◆ BLOCO DE TEXTO:
################
Por Monique Sochaczewski

O tema dessa coluna, depois de enquete feita nas redes sociais, deveria ser as relações da Rússia com o Oriente Médio, ontem e hoje. Trata-se, de fato, de questão que toma meu interesse crescentemente, muitas leituras e uma viagem já agendada para São Petersburgo no segundo semestre. Ocorre, porém, que frente ao momento político que vivemos, pedirei desculpas aos que esperavam já uma avaliação sobre a história dessas relações e tratarei de uma questão que muito me incomoda: como acompanhar e analisar o Oriente Médio a partir do Brasil.

Talvez por justamente estar às voltas com a organização do IV Seminário Estudos de Oriente Médio a partir do Brasil (que dessa vez vai acontecer nos dias 6 e 7/4, no auditório da Universidade Petrobrás, na Cidade Nova-RJ), em que procuramos justamente juntar, apresentar e dar a conhecer pesquisas e análises sérias feitas por brasileiros a respeito da região, que queria tratar dessa questão. O intuito é compartilhar algumas fontes que podem nos ajudar a conhecer melhor a região e fugir dos preconceitos e ignorância a respeito do Oriente Médio. Vou dividi-la em duas partes. A primeira é sobre o que vale ler a respeito, a fim de ter uma opinião mais embasada. A segunda é sobre o que assistir, visando a mesma finalidade.
################
◆ DESAFIO 1:
Segundo a coluna, em que local vai acontecer o IV Seminário Estudos de Oriente Médio a partir do Brasil?
◆ DESAFIO 2:
Copie fielmente o trecho dos registros que vai do início deles até a linha que contém "click(x=379, y=122)", incluindo essa linha.

[Registros de elementos de interface]
################
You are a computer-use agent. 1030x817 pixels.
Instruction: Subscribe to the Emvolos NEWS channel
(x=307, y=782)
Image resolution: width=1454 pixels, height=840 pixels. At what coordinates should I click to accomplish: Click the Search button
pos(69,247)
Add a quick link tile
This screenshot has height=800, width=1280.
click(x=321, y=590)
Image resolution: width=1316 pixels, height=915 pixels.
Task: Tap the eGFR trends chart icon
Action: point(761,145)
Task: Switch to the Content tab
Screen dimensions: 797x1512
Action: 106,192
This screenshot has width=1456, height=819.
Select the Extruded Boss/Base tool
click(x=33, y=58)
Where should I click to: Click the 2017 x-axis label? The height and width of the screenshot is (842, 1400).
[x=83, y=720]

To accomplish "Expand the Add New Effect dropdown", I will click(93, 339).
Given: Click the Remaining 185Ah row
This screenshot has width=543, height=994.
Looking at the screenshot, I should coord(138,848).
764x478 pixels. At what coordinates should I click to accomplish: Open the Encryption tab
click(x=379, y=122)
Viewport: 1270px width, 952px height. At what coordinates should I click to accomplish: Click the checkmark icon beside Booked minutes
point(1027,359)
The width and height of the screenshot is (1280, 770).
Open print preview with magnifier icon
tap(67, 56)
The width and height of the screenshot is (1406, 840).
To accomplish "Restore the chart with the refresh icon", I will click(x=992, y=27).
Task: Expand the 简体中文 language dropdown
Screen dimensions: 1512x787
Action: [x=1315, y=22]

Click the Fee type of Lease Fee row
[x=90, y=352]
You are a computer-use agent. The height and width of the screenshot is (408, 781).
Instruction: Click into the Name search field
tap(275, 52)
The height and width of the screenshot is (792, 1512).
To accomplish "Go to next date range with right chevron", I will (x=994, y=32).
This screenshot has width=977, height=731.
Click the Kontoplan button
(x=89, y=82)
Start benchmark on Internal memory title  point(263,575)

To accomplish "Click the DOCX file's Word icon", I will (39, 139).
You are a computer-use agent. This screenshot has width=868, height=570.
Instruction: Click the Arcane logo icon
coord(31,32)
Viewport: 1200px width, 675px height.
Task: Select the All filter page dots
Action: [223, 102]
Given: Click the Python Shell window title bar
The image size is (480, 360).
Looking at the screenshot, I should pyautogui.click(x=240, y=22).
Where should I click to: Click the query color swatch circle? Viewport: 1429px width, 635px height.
################
◆ SOLUÇÃO ESCRITA 1:
No auditório da Universidade Petrobrás, na Cidade Nova-RJ.

◆ SOLUÇÃO ESCRITA 2:
You are a computer-use agent. 1030x817 pixels.
Instruction: Subscribe to the Emvolos NEWS channel
(x=307, y=782)
Image resolution: width=1454 pixels, height=840 pixels. At what coordinates should I click to accomplish: Click the Search button
pos(69,247)
Add a quick link tile
This screenshot has height=800, width=1280.
click(x=321, y=590)
Image resolution: width=1316 pixels, height=915 pixels.
Task: Tap the eGFR trends chart icon
Action: point(761,145)
Task: Switch to the Content tab
Screen dimensions: 797x1512
Action: 106,192
This screenshot has width=1456, height=819.
Select the Extruded Boss/Base tool
click(x=33, y=58)
Where should I click to: Click the 2017 x-axis label? The height and width of the screenshot is (842, 1400).
[x=83, y=720]

To accomplish "Expand the Add New Effect dropdown", I will click(93, 339).
Given: Click the Remaining 185Ah row
This screenshot has width=543, height=994.
Looking at the screenshot, I should coord(138,848).
764x478 pixels. At what coordinates should I click to accomplish: Open the Encryption tab
click(x=379, y=122)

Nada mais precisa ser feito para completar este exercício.